* Exercise prompt:
Copy out the listing below line for line, keeping every character as it stands.

* Data provided:

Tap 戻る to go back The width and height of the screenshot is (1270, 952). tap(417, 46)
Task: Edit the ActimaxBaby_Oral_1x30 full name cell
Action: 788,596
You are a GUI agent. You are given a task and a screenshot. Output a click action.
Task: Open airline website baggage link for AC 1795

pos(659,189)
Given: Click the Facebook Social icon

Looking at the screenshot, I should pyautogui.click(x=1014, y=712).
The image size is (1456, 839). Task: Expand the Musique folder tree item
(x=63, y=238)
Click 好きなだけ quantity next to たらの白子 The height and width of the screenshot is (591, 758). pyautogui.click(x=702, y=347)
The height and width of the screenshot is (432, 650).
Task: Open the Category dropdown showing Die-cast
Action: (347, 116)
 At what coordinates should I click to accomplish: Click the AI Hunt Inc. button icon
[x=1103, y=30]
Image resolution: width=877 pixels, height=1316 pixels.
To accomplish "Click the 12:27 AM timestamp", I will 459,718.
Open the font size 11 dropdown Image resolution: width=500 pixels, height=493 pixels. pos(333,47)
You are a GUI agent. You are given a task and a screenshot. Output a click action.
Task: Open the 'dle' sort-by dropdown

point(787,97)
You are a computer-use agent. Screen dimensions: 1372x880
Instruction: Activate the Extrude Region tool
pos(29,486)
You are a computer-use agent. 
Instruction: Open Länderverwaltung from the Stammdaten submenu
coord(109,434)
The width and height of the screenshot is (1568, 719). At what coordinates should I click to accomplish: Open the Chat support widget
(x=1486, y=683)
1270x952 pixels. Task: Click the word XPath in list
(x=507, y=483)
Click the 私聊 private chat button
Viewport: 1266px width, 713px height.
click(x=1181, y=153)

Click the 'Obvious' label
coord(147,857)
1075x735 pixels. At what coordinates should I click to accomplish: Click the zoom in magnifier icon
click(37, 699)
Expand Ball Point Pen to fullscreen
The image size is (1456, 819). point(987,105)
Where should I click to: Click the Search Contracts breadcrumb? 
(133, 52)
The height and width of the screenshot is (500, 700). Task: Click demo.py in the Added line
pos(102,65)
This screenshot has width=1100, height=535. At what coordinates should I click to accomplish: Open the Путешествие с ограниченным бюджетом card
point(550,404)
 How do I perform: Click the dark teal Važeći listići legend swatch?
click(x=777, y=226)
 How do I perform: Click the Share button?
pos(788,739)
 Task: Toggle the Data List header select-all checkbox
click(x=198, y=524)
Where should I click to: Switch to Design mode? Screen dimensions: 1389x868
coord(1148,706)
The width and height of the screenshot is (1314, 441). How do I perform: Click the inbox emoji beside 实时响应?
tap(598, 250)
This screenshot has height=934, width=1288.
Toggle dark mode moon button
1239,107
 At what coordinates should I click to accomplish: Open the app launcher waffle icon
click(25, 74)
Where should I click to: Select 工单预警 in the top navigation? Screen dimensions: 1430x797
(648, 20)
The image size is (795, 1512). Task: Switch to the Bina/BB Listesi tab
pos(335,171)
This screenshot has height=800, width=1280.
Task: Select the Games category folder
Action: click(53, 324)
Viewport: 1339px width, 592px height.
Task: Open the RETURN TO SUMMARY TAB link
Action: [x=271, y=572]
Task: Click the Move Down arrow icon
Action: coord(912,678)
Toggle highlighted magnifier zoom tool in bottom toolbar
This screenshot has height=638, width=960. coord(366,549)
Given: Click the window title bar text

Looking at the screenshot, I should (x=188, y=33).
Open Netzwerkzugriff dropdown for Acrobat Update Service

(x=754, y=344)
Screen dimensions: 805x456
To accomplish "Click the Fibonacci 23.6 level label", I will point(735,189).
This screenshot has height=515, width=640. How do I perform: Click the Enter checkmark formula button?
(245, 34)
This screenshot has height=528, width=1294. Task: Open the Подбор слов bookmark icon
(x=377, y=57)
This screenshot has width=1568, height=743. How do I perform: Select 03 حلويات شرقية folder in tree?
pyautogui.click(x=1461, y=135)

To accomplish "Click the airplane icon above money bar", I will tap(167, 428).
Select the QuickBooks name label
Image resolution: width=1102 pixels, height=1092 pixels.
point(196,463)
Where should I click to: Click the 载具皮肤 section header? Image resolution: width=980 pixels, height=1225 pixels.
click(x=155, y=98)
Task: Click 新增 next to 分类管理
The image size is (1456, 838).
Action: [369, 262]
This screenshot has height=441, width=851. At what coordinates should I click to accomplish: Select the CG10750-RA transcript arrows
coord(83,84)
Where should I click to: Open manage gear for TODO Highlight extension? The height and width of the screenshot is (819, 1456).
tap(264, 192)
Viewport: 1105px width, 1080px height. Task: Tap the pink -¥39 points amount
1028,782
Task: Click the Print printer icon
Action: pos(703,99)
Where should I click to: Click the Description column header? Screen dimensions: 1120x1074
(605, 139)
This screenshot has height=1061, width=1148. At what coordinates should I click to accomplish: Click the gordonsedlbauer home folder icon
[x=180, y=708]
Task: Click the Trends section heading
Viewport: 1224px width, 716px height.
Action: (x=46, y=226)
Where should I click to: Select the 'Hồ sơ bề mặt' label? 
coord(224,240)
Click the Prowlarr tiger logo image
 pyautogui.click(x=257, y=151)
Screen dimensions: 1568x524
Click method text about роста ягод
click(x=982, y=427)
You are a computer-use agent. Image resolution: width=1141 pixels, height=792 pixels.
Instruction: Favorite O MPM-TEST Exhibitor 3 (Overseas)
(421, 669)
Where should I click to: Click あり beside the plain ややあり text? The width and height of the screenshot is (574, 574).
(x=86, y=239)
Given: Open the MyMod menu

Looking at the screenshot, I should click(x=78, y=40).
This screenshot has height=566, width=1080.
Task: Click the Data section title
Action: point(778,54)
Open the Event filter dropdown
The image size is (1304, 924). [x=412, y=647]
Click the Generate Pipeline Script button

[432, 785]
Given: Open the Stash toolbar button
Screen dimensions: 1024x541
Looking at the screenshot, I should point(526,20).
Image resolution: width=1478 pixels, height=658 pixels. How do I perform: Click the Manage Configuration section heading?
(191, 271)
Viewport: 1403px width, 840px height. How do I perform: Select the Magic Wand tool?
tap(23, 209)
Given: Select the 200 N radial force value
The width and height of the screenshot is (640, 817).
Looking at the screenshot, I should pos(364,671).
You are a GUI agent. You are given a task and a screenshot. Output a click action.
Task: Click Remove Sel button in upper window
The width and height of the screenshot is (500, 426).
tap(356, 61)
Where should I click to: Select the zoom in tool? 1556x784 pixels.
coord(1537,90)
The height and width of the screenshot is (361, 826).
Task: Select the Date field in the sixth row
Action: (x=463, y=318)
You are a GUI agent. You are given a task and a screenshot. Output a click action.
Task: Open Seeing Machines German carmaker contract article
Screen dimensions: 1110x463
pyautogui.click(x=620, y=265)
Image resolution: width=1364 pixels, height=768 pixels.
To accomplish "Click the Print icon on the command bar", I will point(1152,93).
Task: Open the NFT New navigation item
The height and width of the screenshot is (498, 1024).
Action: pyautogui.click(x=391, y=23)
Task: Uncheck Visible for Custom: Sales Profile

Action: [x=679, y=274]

* Full solution:
Tap 戻る to go back The width and height of the screenshot is (1270, 952). tap(417, 46)
Task: Edit the ActimaxBaby_Oral_1x30 full name cell
Action: 788,596
You are a GUI agent. You are given a task and a screenshot. Output a click action.
Task: Open airline website baggage link for AC 1795

pos(659,189)
Given: Click the Facebook Social icon

Looking at the screenshot, I should pyautogui.click(x=1014, y=712).
The image size is (1456, 839). Task: Expand the Musique folder tree item
(x=63, y=238)
Click 好きなだけ quantity next to たらの白子 The height and width of the screenshot is (591, 758). pyautogui.click(x=702, y=347)
The height and width of the screenshot is (432, 650).
Task: Open the Category dropdown showing Die-cast
Action: (347, 116)
 At what coordinates should I click to accomplish: Click the AI Hunt Inc. button icon
[x=1103, y=30]
Image resolution: width=877 pixels, height=1316 pixels.
To accomplish "Click the 12:27 AM timestamp", I will 459,718.
Open the font size 11 dropdown Image resolution: width=500 pixels, height=493 pixels. pos(333,47)
You are a GUI agent. You are given a task and a screenshot. Output a click action.
Task: Open the 'dle' sort-by dropdown

point(787,97)
You are a computer-use agent. Screen dimensions: 1372x880
Instruction: Activate the Extrude Region tool
pos(29,486)
You are a computer-use agent. 
Instruction: Open Länderverwaltung from the Stammdaten submenu
coord(109,434)
The width and height of the screenshot is (1568, 719). At what coordinates should I click to accomplish: Open the Chat support widget
(x=1486, y=683)
1270x952 pixels. Task: Click the word XPath in list
(x=507, y=483)
Click the 私聊 private chat button
Viewport: 1266px width, 713px height.
click(x=1181, y=153)

Click the 'Obvious' label
coord(147,857)
1075x735 pixels. At what coordinates should I click to accomplish: Click the zoom in magnifier icon
click(37, 699)
Expand Ball Point Pen to fullscreen
The image size is (1456, 819). point(987,105)
Where should I click to: Click the Search Contracts breadcrumb? 
(133, 52)
The height and width of the screenshot is (500, 700). Task: Click demo.py in the Added line
pos(102,65)
This screenshot has width=1100, height=535. At what coordinates should I click to accomplish: Open the Путешествие с ограниченным бюджетом card
point(550,404)
 How do I perform: Click the dark teal Važeći listići legend swatch?
click(x=777, y=226)
 How do I perform: Click the Share button?
pos(788,739)
 Task: Toggle the Data List header select-all checkbox
click(x=198, y=524)
Where should I click to: Switch to Design mode? Screen dimensions: 1389x868
coord(1148,706)
The width and height of the screenshot is (1314, 441). How do I perform: Click the inbox emoji beside 实时响应?
tap(598, 250)
This screenshot has height=934, width=1288.
Toggle dark mode moon button
1239,107
 At what coordinates should I click to accomplish: Open the app launcher waffle icon
click(25, 74)
Where should I click to: Select 工单预警 in the top navigation? Screen dimensions: 1430x797
(648, 20)
The image size is (795, 1512). Task: Switch to the Bina/BB Listesi tab
pos(335,171)
This screenshot has height=800, width=1280.
Task: Select the Games category folder
Action: click(53, 324)
Viewport: 1339px width, 592px height.
Task: Open the RETURN TO SUMMARY TAB link
Action: [x=271, y=572]
Task: Click the Move Down arrow icon
Action: coord(912,678)
Toggle highlighted magnifier zoom tool in bottom toolbar
This screenshot has height=638, width=960. coord(366,549)
Given: Click the window title bar text

Looking at the screenshot, I should (x=188, y=33).
Open Netzwerkzugriff dropdown for Acrobat Update Service

(x=754, y=344)
Screen dimensions: 805x456
To accomplish "Click the Fibonacci 23.6 level label", I will point(735,189).
This screenshot has height=515, width=640. How do I perform: Click the Enter checkmark formula button?
(245, 34)
This screenshot has height=528, width=1294. Task: Open the Подбор слов bookmark icon
(x=377, y=57)
This screenshot has width=1568, height=743. How do I perform: Select 03 حلويات شرقية folder in tree?
pyautogui.click(x=1461, y=135)

To accomplish "Click the airplane icon above money bar", I will tap(167, 428).
Select the QuickBooks name label
Image resolution: width=1102 pixels, height=1092 pixels.
point(196,463)
Where should I click to: Click the 载具皮肤 section header? Image resolution: width=980 pixels, height=1225 pixels.
click(x=155, y=98)
Task: Click 新增 next to 分类管理
The image size is (1456, 838).
Action: [369, 262]
This screenshot has height=441, width=851. At what coordinates should I click to accomplish: Select the CG10750-RA transcript arrows
coord(83,84)
Where should I click to: Open manage gear for TODO Highlight extension? The height and width of the screenshot is (819, 1456).
tap(264, 192)
Viewport: 1105px width, 1080px height. Task: Tap the pink -¥39 points amount
1028,782
Task: Click the Print printer icon
Action: pos(703,99)
Where should I click to: Click the Description column header? Screen dimensions: 1120x1074
(605, 139)
This screenshot has height=1061, width=1148. At what coordinates should I click to accomplish: Click the gordonsedlbauer home folder icon
[x=180, y=708]
Task: Click the Trends section heading
Viewport: 1224px width, 716px height.
Action: (x=46, y=226)
Where should I click to: Select the 'Hồ sơ bề mặt' label? 
coord(224,240)
Click the Prowlarr tiger logo image
 pyautogui.click(x=257, y=151)
Screen dimensions: 1568x524
Click method text about роста ягод
click(x=982, y=427)
You are a computer-use agent. Image resolution: width=1141 pixels, height=792 pixels.
Instruction: Favorite O MPM-TEST Exhibitor 3 (Overseas)
(421, 669)
Where should I click to: Click あり beside the plain ややあり text? The width and height of the screenshot is (574, 574).
(x=86, y=239)
Given: Open the MyMod menu

Looking at the screenshot, I should click(x=78, y=40).
This screenshot has height=566, width=1080.
Task: Click the Data section title
Action: point(778,54)
Open the Event filter dropdown
The image size is (1304, 924). [x=412, y=647]
Click the Generate Pipeline Script button

[432, 785]
Given: Open the Stash toolbar button
Screen dimensions: 1024x541
Looking at the screenshot, I should point(526,20).
Image resolution: width=1478 pixels, height=658 pixels. How do I perform: Click the Manage Configuration section heading?
(191, 271)
Viewport: 1403px width, 840px height. How do I perform: Select the Magic Wand tool?
tap(23, 209)
Given: Select the 200 N radial force value
The width and height of the screenshot is (640, 817).
Looking at the screenshot, I should pos(364,671).
You are a GUI agent. You are given a task and a screenshot. Output a click action.
Task: Click Remove Sel button in upper window
The width and height of the screenshot is (500, 426).
tap(356, 61)
Where should I click to: Select the zoom in tool? 1556x784 pixels.
coord(1537,90)
The height and width of the screenshot is (361, 826).
Task: Select the Date field in the sixth row
Action: (x=463, y=318)
You are a GUI agent. You are given a task and a screenshot. Output a click action.
Task: Open Seeing Machines German carmaker contract article
Screen dimensions: 1110x463
pyautogui.click(x=620, y=265)
Image resolution: width=1364 pixels, height=768 pixels.
To accomplish "Click the Print icon on the command bar", I will point(1152,93).
Task: Open the NFT New navigation item
The height and width of the screenshot is (498, 1024).
Action: pyautogui.click(x=391, y=23)
Task: Uncheck Visible for Custom: Sales Profile

Action: [x=679, y=274]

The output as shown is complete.